After all, who better than a Puerto Rican to tell the world about the problems an island is still part of the U.S. territory but not yet a state faces?
Between independence aspirations, U.S. pressures, and a handful of facts, La Brega's protagonists expose their years-long research.
"It is this word that we use all the time," New York-born Puerto Rican journalist Alana Casanova-Burgess, host of “La Brega: Stories of the Puerto Rican Experience," told NBC News.
"La brega" describes what Puerto Ricans do when they are faced with a challenge, or even an injustice, they can't resolve — and the only option is to live with it, the media adds.
"Why do we have a society and a government that asks us to be in "la brega" so often?" said Casanova-Burgess. "It has so many different facets because the term is hopeful in a way, but it's also sad and tiring because, at the end of the day, we deserve more."

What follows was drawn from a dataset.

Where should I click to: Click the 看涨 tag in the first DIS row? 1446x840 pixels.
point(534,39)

Casanova-Burgess starts this series with Puerto Rican academic and Princeton University professor emeritus Arcadio Díaz Quiñones, giving some examples of this ongoing struggle: the closure of hundreds of schools, the expensive and dubious electricity services, the innumerable potholes in the roads...

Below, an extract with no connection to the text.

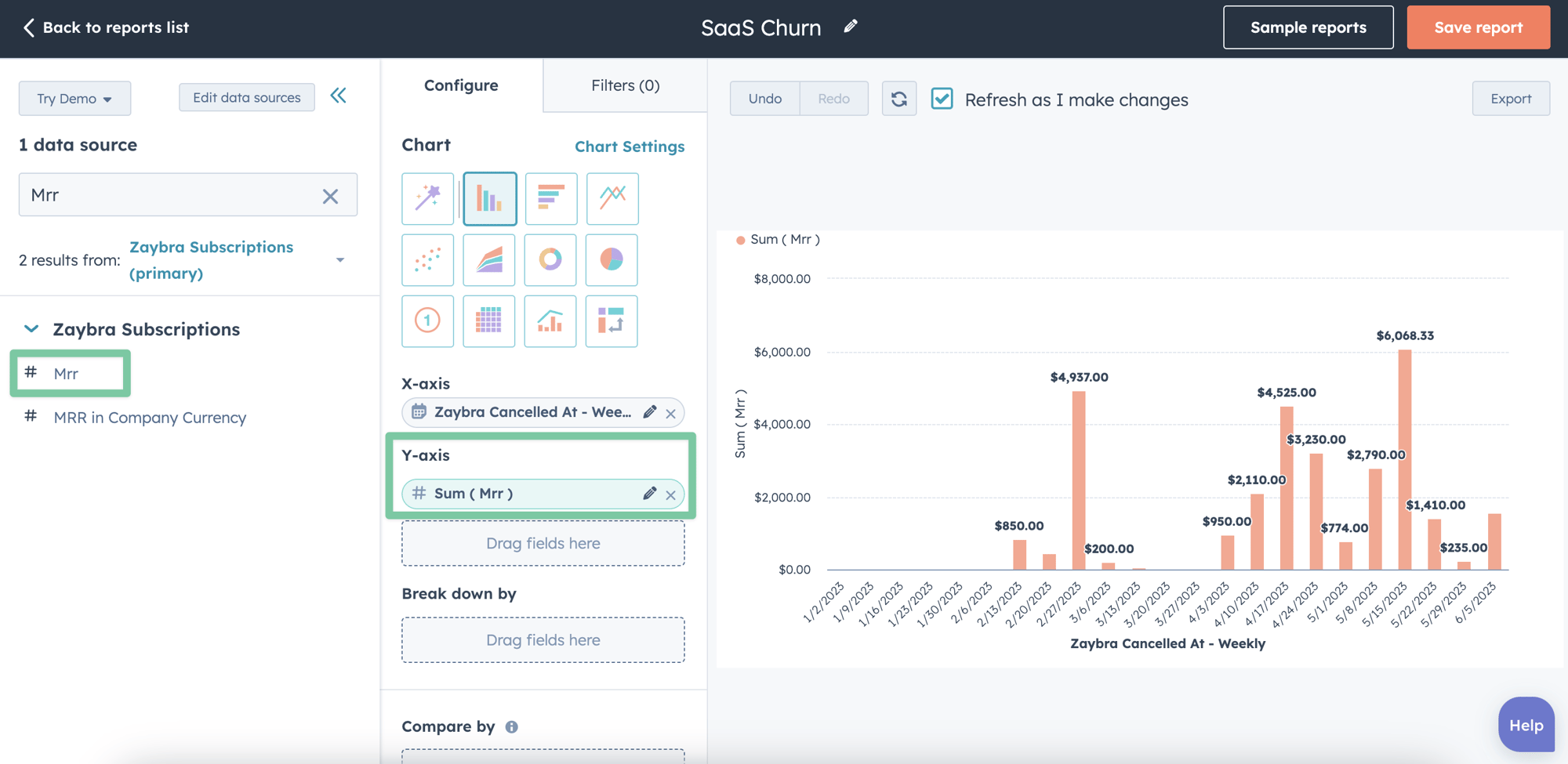
Task: Select the donut chart type
Action: [x=550, y=259]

And it looks back — because the past of a nation is also its present — to tell us about suburbs such as Levittown, built in the 1960s as a carbon copy of the American suburbs; a failed experiment of "the American dream," says the journalist, whose grandparents were among the first residents of Levittown.

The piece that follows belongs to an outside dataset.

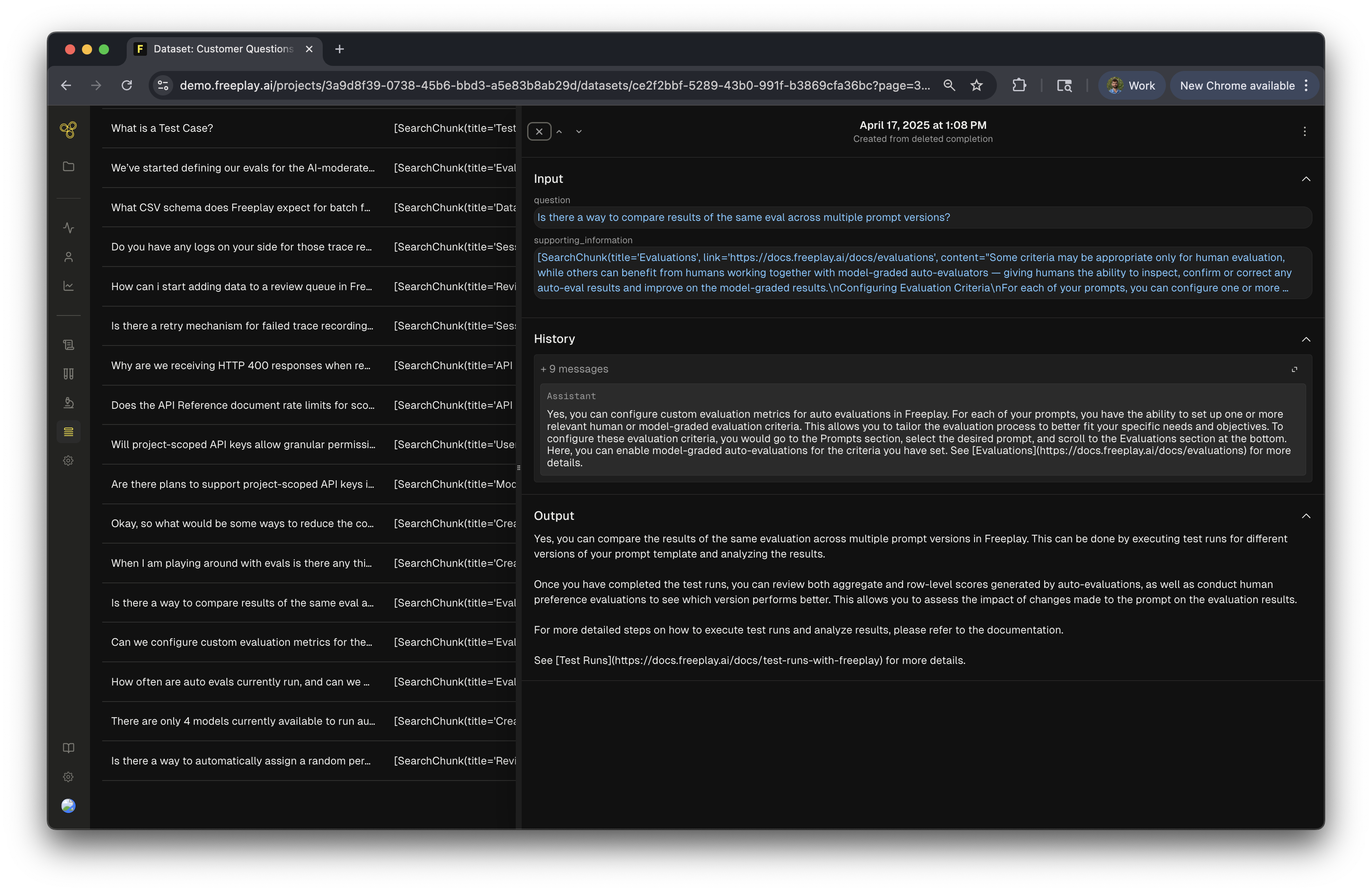Close the dataset row detail panel
1372x892 pixels.
pyautogui.click(x=539, y=131)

As well as the persecution of those who have tried to change the course of the island through the historical "carpetas," which were files compiled by the police with the support of the FBI over four decades and which record the surveillance to which were subjected those who advocated for the independence of Puerto Rico, but also feminist organizations, trade unions, etc.
As the Puerto Rican photographer and journalist Chris Gregory-Rivera has well documented in a recent exhibition on the aforementioned "carpetas," the result of six years of research that can be seen at the Abrons Arts Center in New York.
"There was not a fair opportunity for Puerto Ricans to explore independence as an option because both the Puerto Rican and U.S. governments would not allow that option to be on the table. And now, we have to 'deal' with that fact," said Gregory-River.
These and other facts are extensively dissected in the episodes of this podcast, along with the debt crisis and the disasters of Hurricane Maria in the communities, the "struggle" to decolonize the Puerto Rican territory or the question of identity.
The series will be broadcasted in English and Spanish on February 24. Some episodes will also be available on Latino USA and On The Media, Futuro Media, and WNYC Studios, respectively.